After deciding he would vote along with all 47 Democratic senators that the president abused his power by pressuring the Ukrainian president to investigate his political rivals, Romney was warned on Wednesday by Fox News anchor Chris Wallace that this meant “war” with Trumpworld. “Donald Trump will never forgive you for this,” Wallace ominously pointed out.
Indeed, the retribution was immediate and harsh, with Trump’s loudest boosters leading the way on Fox News.

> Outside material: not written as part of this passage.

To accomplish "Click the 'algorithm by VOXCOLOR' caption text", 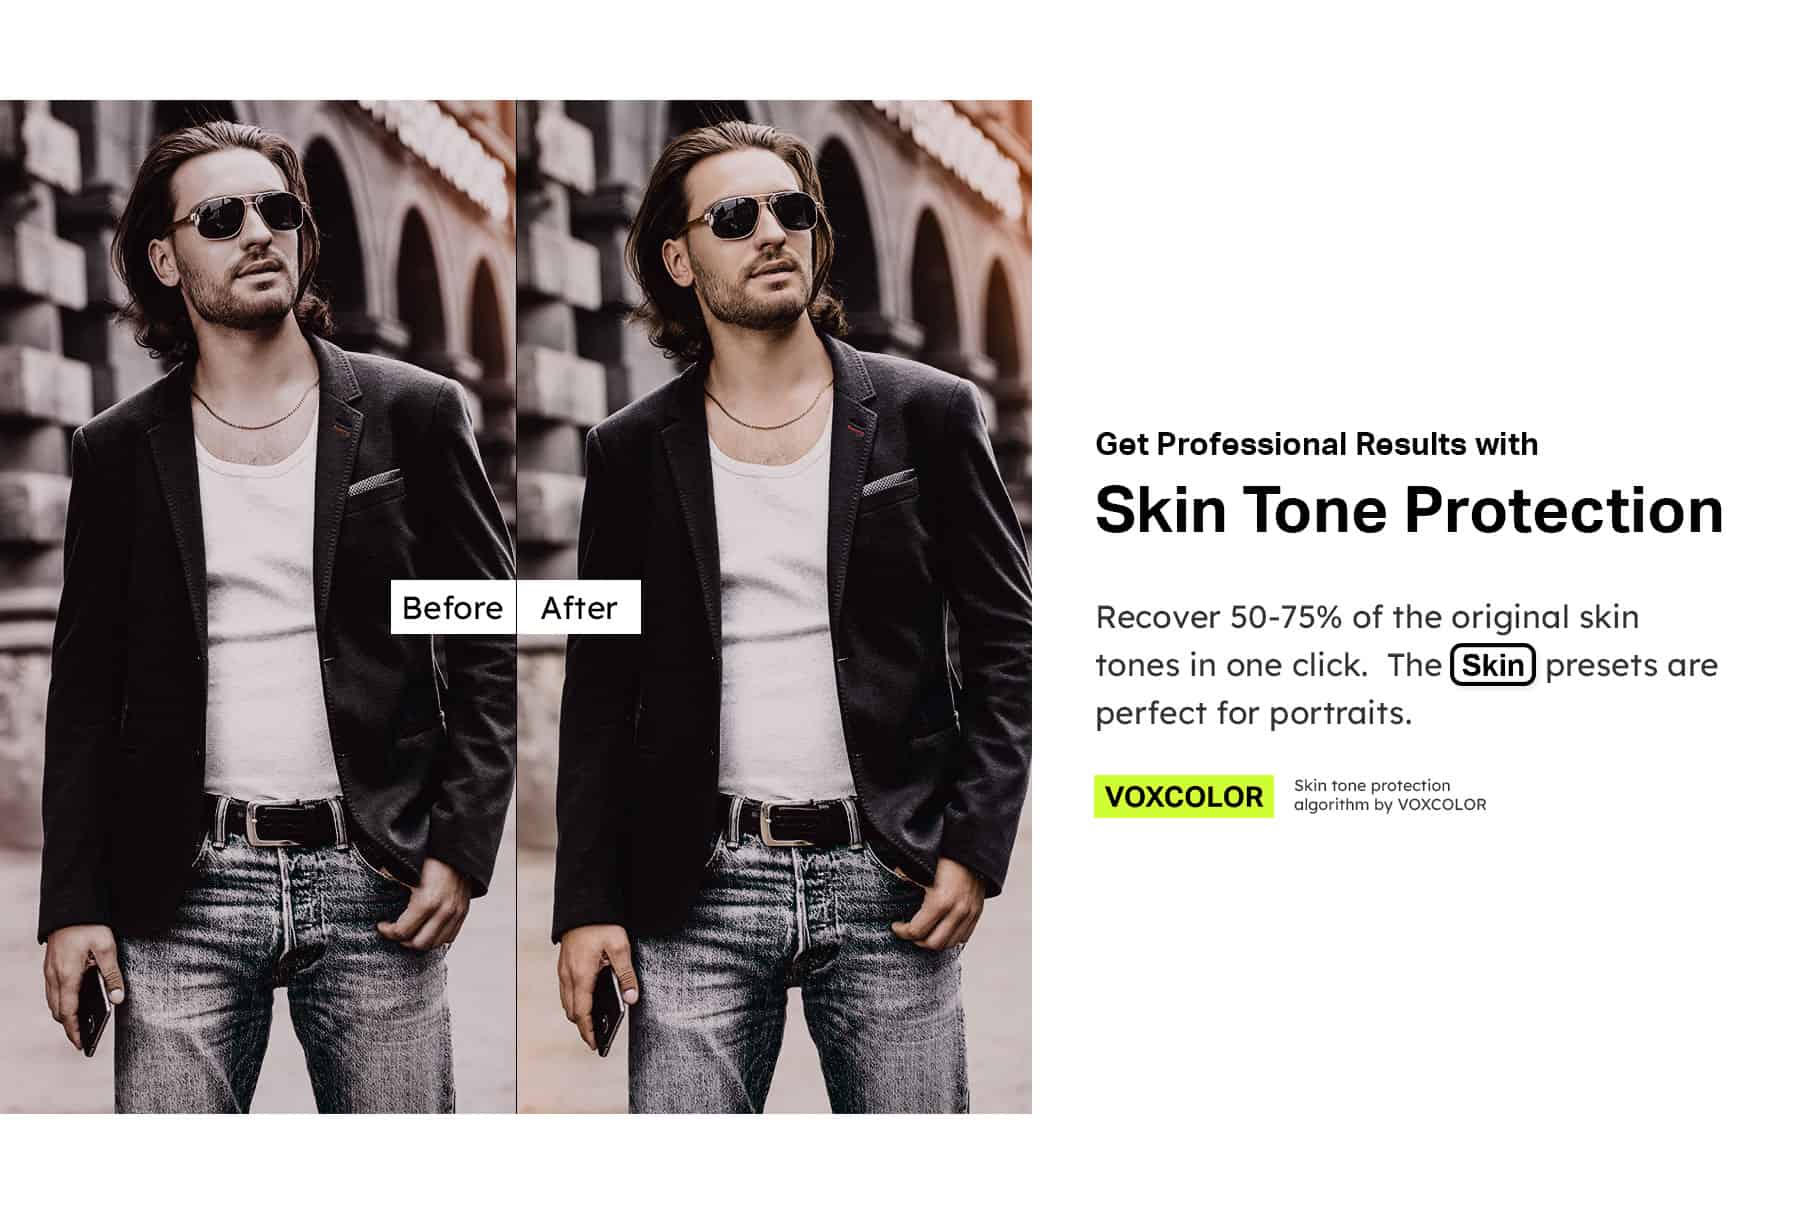I will click(x=1390, y=805).
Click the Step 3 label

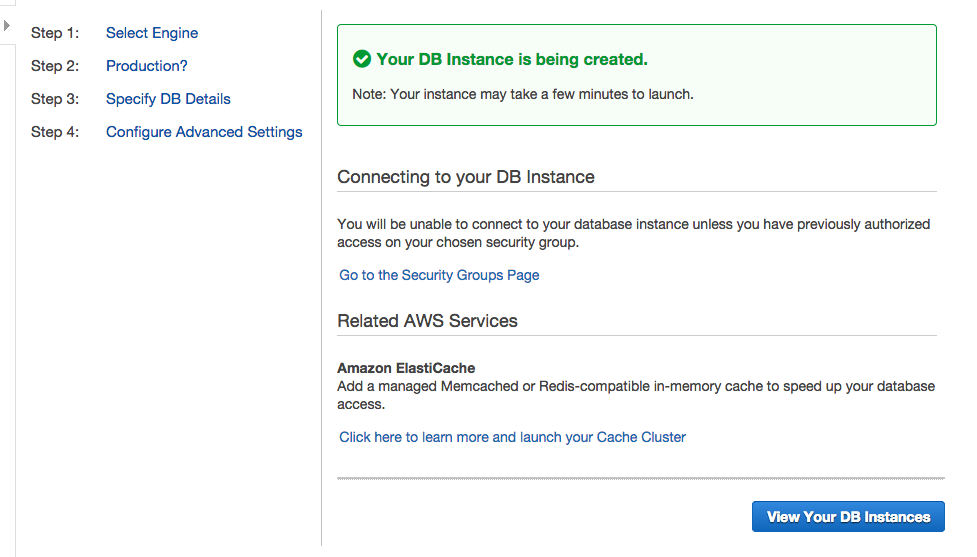coord(55,99)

While the president’s son was busy demanding the Utah senator—a “pussy,” as junior described him—be expelled from the Republican Party, and Trump himself was tweeting out an attack ad on “slippery” Romney, Fox Business Network host and informal White House adviser Lou Dobbs shared a poll on his show asking his viewers whether Romney should be booted from the GOP.
“Romney is going to be associated with Judas, Brutus, Benedict Arnold forever when he is not even a footnote in a footnote otherwise, because of his betrayal,” groused the sycophantic Fox host, adding, “The man obviously is confused… operating as if he has multiple personalities.”
An hour later, on his top-rated primetime Fox News program, Tucker Carlson was so incensed with Romney’s “silly moral preening” that he refused to even utter the words “Mitt Romney,” telling his audience that the senator “shall go unnamed” on his show. He would go on to mock the devout Mormon for invoking his faith during his Senate floor speech, calling it an “overwrought ethics lecture from a private equity guy.”
The following hour, Sean Hannity—who was one of Romney’s top cheerleaders in 2012— described Romney as a “diminished figure” and that losing to Obama had clearly ruined him.
"The difference between him and Donald Trump is Donald Trump fought every single day, was tough, and tough enough to win,” Hannity added, twisting the knife.
Laura Ingraham, meanwhile, followed up Hannity’s show by suggesting that she may try to unseat Romney when he comes up for re-election in 2024.
Complaining that he betrayed the millions who voted for him over Obama in 2012 in order to “throw in with the very people who don't share our goals, who hate us and, by the way, who still hate you,” Ingraham said Romney was just “like all other bitter Never Trumpers” who would rather “see the entire American economy go down the drain than give Trump a victory.”
"Mitt, you made your stand,” she concluded. “Now you should resign. You committed a fraud on the people of Utah, on the Republican Party, on the Constitution, and thoroughly embarrassed yourself. If I have to move there to run against him in four-and-a-half years, I will."
Over on the president’s favorite morning program, the narrative shifted fully to blasting Romney for invoking his faith when deciding to vote to convict Trump.
“‘My faith makes me do this’? Are you kidding?” Brian Kilmeade huffed on Fox & Friends. “What about your faith and this case meld together? That is unbelievable for him to bring religion into this.”
The Fox & Friends co-host went on to mockingly gesture with scare quotes while saying “his faith” again, claiming that this vote had “nothing to do with faith.”
Tellingly, at the National Prayer Breakfast hours later, the president seemingly took aim at Romney for saying he “swore an oath before God to exercise impartial justice” on impeachment.
“I don’t like people who use their faith as justification for doing what they know is wrong,” Trump groused. “Nor do I like people who say, ‘I pray for you’ when they know that that’s not so.”